Because no entity state is loaded, countBy is always cheaper than fetching a List and calling .size(). This is an important performance distinction: the SELECT COUNT travels from the database as a single number; the SELECT * alternative serialises every column of every matched row across the network and into the JVM heap.

existsBy — A Boolean Check

When you only need to know whether a row exists, existsBy is even cheaper than countBy. Hibernate translates it to SELECT COUNT(*) > 0 (or a CASE WHEN EXISTS … form depending on the dialect), and Spring Data converts the result to boolean:

// SELECT CASE WHEN COUNT(o) > 0 THEN TRUE ELSE FALSE END // FROM Order o WHERE o.customerName = ?1 boolean existsByCustomerName(String name);

deleteBy — Bulk Deletion

deleteBy methods must run inside a transaction. They first load matching entities, then call remove() on each — which means Hibernate fires lifecycle callbacks (@PreRemove) and honours cascades. This is intentional but can be expensive if many rows match.

@Transactional long deleteByStatus(String status);
deleteBy loads entities before deleting them. For large datasets this fires an IN-clause fetch followed by individual deletes. If you need a bulk DELETE FROM orders WHERE status = ? without loading entities, use @Query with @Modifying instead — that executes a single SQL statement directly.

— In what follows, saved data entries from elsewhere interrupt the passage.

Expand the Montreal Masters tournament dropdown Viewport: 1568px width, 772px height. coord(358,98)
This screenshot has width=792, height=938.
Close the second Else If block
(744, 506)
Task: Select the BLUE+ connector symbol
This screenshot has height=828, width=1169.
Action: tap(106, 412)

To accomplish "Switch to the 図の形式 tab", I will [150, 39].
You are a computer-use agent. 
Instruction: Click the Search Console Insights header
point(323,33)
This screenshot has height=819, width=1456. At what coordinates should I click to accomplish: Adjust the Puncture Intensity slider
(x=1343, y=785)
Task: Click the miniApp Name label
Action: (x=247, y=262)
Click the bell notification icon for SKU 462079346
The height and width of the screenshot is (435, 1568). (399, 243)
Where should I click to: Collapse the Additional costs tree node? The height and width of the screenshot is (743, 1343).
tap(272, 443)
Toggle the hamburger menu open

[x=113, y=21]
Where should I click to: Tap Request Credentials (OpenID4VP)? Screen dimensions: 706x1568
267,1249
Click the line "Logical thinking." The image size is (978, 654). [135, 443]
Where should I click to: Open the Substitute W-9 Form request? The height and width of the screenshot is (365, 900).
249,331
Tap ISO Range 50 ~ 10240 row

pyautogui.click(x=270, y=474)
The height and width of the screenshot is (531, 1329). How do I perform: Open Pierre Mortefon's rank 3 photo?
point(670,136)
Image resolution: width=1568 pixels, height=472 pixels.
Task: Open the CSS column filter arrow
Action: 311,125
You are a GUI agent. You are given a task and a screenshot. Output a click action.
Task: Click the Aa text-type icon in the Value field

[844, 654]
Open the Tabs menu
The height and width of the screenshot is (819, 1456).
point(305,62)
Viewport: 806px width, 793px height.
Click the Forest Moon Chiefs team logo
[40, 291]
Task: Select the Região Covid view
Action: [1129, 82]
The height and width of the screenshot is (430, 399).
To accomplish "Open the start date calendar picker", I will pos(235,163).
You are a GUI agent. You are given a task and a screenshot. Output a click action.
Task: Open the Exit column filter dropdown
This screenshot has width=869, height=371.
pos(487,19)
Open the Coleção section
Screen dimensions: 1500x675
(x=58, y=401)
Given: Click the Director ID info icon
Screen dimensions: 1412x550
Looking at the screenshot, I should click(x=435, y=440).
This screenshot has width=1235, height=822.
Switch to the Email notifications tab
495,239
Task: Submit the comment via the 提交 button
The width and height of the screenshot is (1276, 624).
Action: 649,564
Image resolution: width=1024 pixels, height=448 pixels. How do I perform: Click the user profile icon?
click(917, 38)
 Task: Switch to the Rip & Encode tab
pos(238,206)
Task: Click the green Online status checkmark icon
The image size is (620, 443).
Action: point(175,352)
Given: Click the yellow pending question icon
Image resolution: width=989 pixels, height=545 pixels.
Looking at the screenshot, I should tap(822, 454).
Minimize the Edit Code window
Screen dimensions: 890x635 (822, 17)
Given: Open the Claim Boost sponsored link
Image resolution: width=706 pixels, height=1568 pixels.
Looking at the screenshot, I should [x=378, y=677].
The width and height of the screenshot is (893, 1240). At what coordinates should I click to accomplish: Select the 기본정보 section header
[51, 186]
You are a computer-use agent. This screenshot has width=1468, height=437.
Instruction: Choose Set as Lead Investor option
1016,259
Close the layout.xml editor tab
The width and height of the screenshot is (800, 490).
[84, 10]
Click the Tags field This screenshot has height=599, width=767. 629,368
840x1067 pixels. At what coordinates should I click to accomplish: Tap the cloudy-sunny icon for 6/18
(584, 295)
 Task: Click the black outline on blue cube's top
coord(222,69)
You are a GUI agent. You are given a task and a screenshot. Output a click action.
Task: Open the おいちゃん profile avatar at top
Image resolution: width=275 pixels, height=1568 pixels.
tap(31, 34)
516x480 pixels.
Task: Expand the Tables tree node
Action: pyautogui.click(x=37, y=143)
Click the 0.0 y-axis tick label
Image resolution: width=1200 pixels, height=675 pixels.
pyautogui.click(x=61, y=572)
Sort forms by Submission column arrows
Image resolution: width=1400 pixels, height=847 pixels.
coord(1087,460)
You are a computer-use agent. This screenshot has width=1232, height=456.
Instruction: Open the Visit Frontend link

Operator Keywords Reference

The keywords after a property name combine into fine-grained predicates:

  • Is / Equals= ? (default when no keyword)
  • Not<> ?
  • LessThan / LessThanEqual< ? / <= ?
  • GreaterThan / GreaterThanEqual> ? / >= ?
  • BetweenBETWEEN ? AND ? (two parameters)
  • Like / NotLikeLIKE ? (you must include % in the value)
  • Containing — wraps the argument in %…% automatically
  • StartingWith / EndingWith?% / %?
  • In / NotInIN (?) (parameter is a Collection)
  • IsNull / IsNotNullIS NULL / IS NOT NULL (no parameter)
  • True / False= TRUE / = FALSE (no parameter)
  • IgnoreCase — wraps both sides in LOWER()

Limiting Results

Spring Data supports Top and First as result-size limiters directly in the method name:

// SELECT … ORDER BY order_date DESC LIMIT 1 Optional<Order> findFirstByStatusOrderByOrderDateDesc(String status); // SELECT … ORDER BY total_amount DESC LIMIT 5 List<Order> findTop5ByActiveOrderByTotalAmountDesc(boolean active);

When Derived Queries Are the Right Tool — and When They Are Not

Derived queries shine for simple, single-entity filters. They become a liability when:

  • The method name grows beyond ~4 predicate segments — at that point it is harder to read than the equivalent JPQL.
  • You need a JOIN across multiple entities — the parser supports dot-navigation (findByCustomer_Email) but deeply nested paths are fragile.
  • You need dynamic predicates that depend on runtime conditions — use the Specification API or @Query with named parameters instead.
  • Performance needs a specific index hint, a FETCH JOIN to avoid N+1, or a native query — again, reach for @Query.
Enable SQL logging during development by adding spring.jpa.show-sql=true and spring.jpa.properties.hibernate.format_sql=true to application.properties. Inspecting the generated SQL is the single fastest way to catch an accidental Cartesian product or a missing index hit.

Summary

Spring Data JPA parses method names at startup and derives the corresponding JPQL — and ultimately SQL — automatically. findBy generates SELECT statements, countBy generates efficient COUNT queries, existsBy is the cheapest existence check, and a rich set of operator keywords covers most common predicates. Use derived queries for concise, readable single-entity filters, but switch to @Query or the Specification API as soon as the method name grows unwieldy or performance tuning demands explicit JPQL.